● **Your instructions**
Go through the data and report each line that holds the string "agent".

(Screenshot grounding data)
______________________________

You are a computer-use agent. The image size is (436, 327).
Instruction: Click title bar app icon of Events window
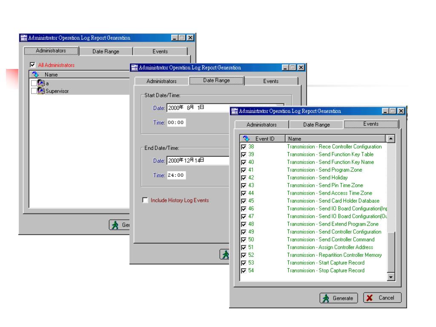(x=235, y=111)
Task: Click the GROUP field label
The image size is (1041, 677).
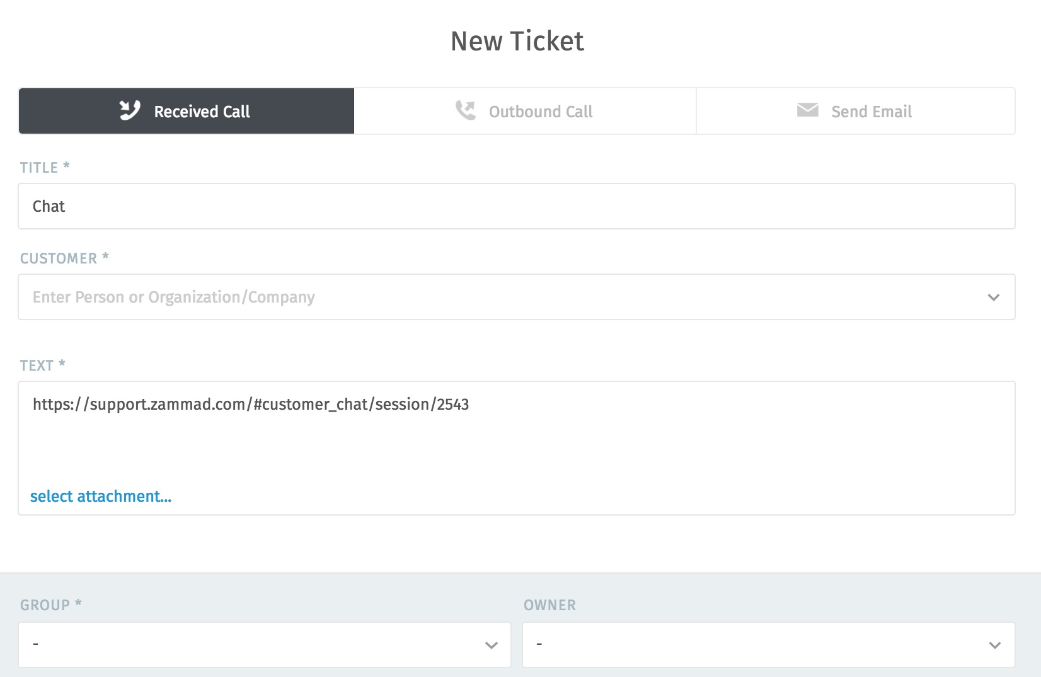Action: 50,605
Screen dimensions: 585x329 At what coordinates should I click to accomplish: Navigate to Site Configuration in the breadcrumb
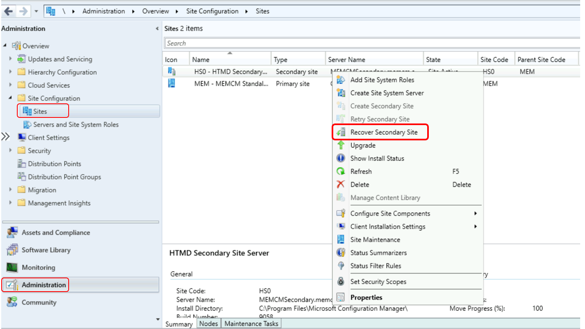pos(212,11)
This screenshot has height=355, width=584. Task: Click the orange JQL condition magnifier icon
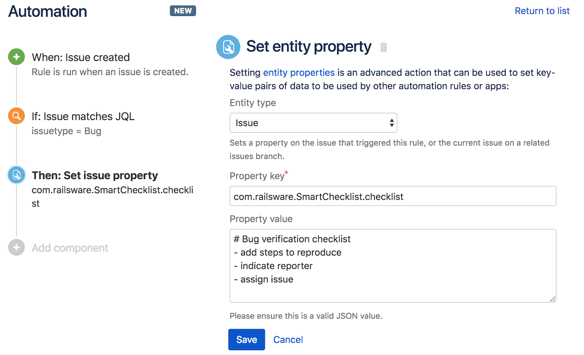(16, 116)
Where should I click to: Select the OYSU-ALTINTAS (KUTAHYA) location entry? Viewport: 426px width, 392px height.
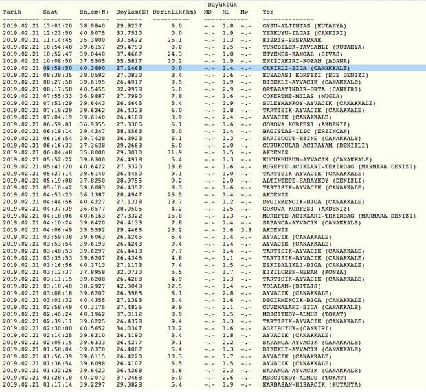[x=304, y=25]
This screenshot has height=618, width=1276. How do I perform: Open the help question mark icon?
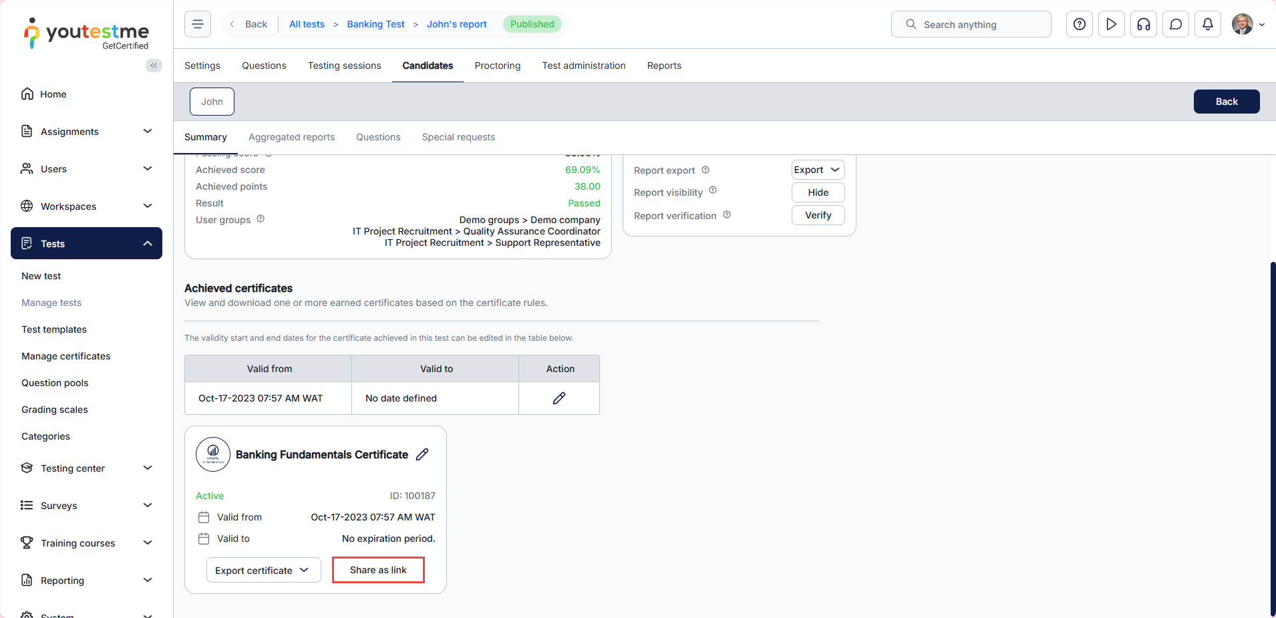pyautogui.click(x=1079, y=24)
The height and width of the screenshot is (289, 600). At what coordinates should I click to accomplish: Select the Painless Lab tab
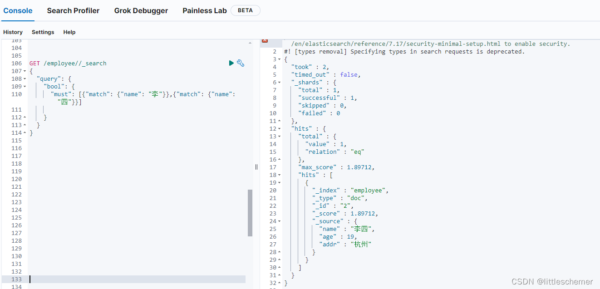204,10
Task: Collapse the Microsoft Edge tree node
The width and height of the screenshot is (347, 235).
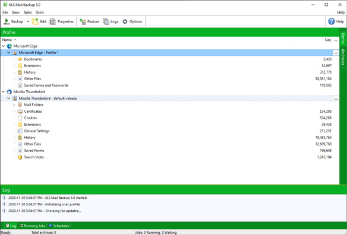Action: 4,46
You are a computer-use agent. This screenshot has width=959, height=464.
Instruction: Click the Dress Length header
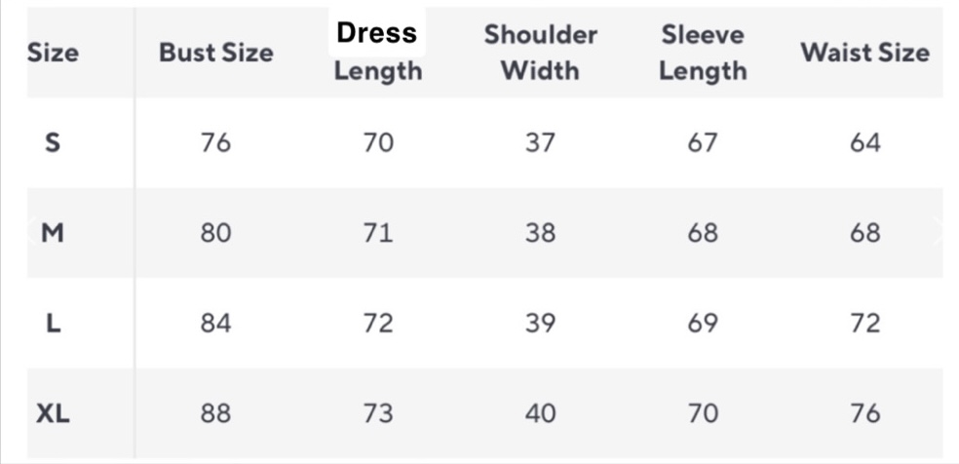tap(378, 53)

______________________________

● **Result of the exercise**
You are a computer-use agent. The image size is (436, 327).
You are a computer-use agent. This screenshot has width=959, height=464.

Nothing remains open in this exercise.